For the practical operation of the monitor for detecting failures in the installation of neon gas sign transformers 5, an electronic circuit based on a programmed digital micro-controller 2, was developed, what can be better understood by referring to the accompanying schematic drawings. FIG. 1 is a block diagram developed for this operation. FIG. 2 is a time schedule that shows what happens to the primary voltage and the secondary voltage when failures occur.
FIG. 3 is a schematic diagram of the electrical circuit for protecting against lack of grounding.

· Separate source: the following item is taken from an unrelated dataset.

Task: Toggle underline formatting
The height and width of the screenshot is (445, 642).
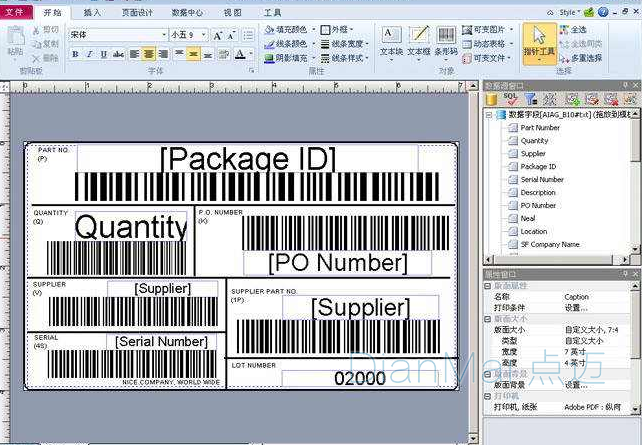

In accordance with the schematic figures, in the block diagram of FIG. 1 it can be seen that the invention comprises the power supply 1 that reduces to 5V DC, distribution network voltage stabilized by means of a Zener diode and also supplies the network synchronism signal to the micro-controller 2. The diagram of the power supply circuit 1 was optimized in order to attain high efficiency and low cost, volume and weight in view of the elimination of a feeding transformer and also provides high resistance to noise, a usual problem in circuits that operate connected to a distribution or power network. The micro-controller 2 sends triggering pulses to the TRIAC 4 with a working cycle of 6.5% (7 μs on, 100 μs off), thus assuring the practically continuous triggering with an average current value quite reduced. The triggering circuit contained in the TRIAC 4 only supplies negative pulses by operating the TRIAC in the second and third quadrants and contains a transistor that increases the triggering current from the micro-controller 2.

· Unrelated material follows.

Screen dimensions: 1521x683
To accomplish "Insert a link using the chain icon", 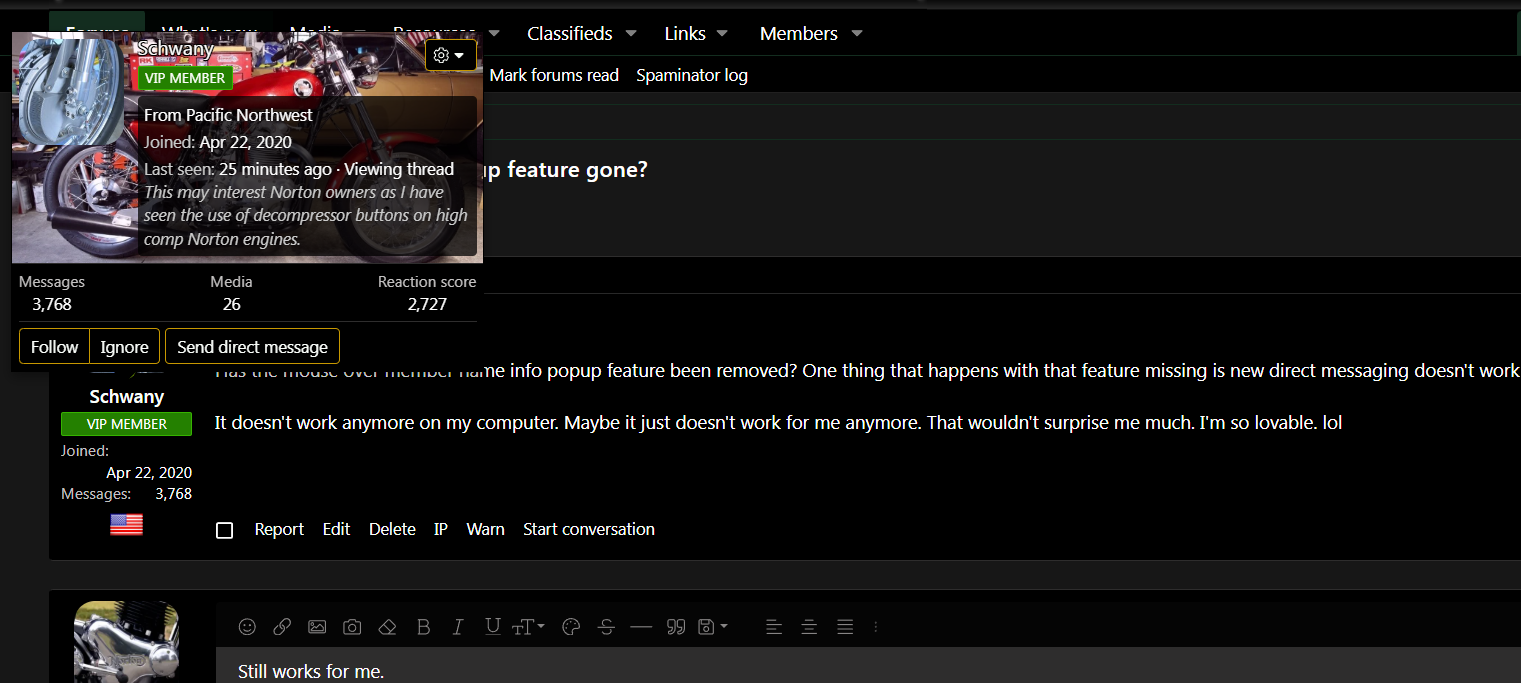I will click(282, 627).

These characteristics allow an efficient and reliable triggering, thus not requiring the use of special TRIACs that are highly sensitive and expensive. Since the operation of the micro-controller 2 is synchronous, it was possible to adjust the initial triggering angle to an ideal value thus assuring that the magnetizing current surge can be reduced to the lesser possible value. The micro-controller 2 receives the information from the neon gas sign transformer 5 secondary currents, by means of the optical coupler 3 and related components for suitably attaining the right levels and assuring the required insulation. The micro-controller 2 is provided with two display LED's having the following functions: a green power LED 6—that is continuously activated to indicate the power. input from the distribution network; a red failure LED 7—that remains deactivated under normal operation to indicate a failure and blinks when the transformer is switched off, thus showing the type of failure that took place in the installation; and a deactivating button 8 that allows the circuit protecting function to be intentionally deactivated. The information that indicates the type of failure that occurred in the installation is supplied by the time schedule, as can be seen in top of FIG. 2, while the deactivating button 8 provided to make it easier to find the failure for maintenance purposes of the neon gas sign is controlled in the time schedule, as can be seen in bottom scheme of FIG. 2 and shown in details in FIG. 3. The monitor operates by means of a software specially developed for this application and contains, in the “RISC” language, the instructions that make it possible to generate all the delay times and the verification of the interlocking and logical conditions required for the perfect execution of the functions it was developed to.
While a specific embodiment of the invention has been shown and described in detail to illustrate the application of the principles of the invention, it will be understood that the invention may be embodied otherwise without departing from such principles.